So it was a very ambitious, very extremely broad, full stack, suite solution, a one stop shop for getting your analytics done. Then by 2011 or 2012, some of the tech components of the Great Recession had started wearing off and the market started waking up. We found that we had this just incredible product market fit. From late 2011 until maybe 2015, RJMetrics was… the leads were flying in and falling off of our desk more days than not. It was a super exciting era. 

We always credit product-market fit as being this thing where the market kind of sits in one place and then you iterate and pivot and learn and you modify your product, and then eventually you move the product into where that real sweet market spot is and then you win. I think we had this hubris in that company to believe that that’s what we did, when frankly, I think our product didn’t move very much and what happened was that the market actually evolved and moved into the zone of where our product was. That was exciting when it worked. But we missed something. And what we missed was that the market didn’t stop moving.

Information supplied:
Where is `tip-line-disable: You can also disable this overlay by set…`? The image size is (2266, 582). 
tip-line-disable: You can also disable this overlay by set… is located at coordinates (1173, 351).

Activity:
Answer from the passage about RJMetrics:
(a) What phrase does the speaker use for the product, meaning a single place to get analytics done?
(b) During what span of years were leads flying in for RJMetrics?
(c) What does the speaker say the company missed?
The listing was taken from a different source than the text.

Problem solution:
(a) A one stop shop for getting your analytics done.
(b) From late 2011 until maybe 2015.
(c) That the market didn't stop moving.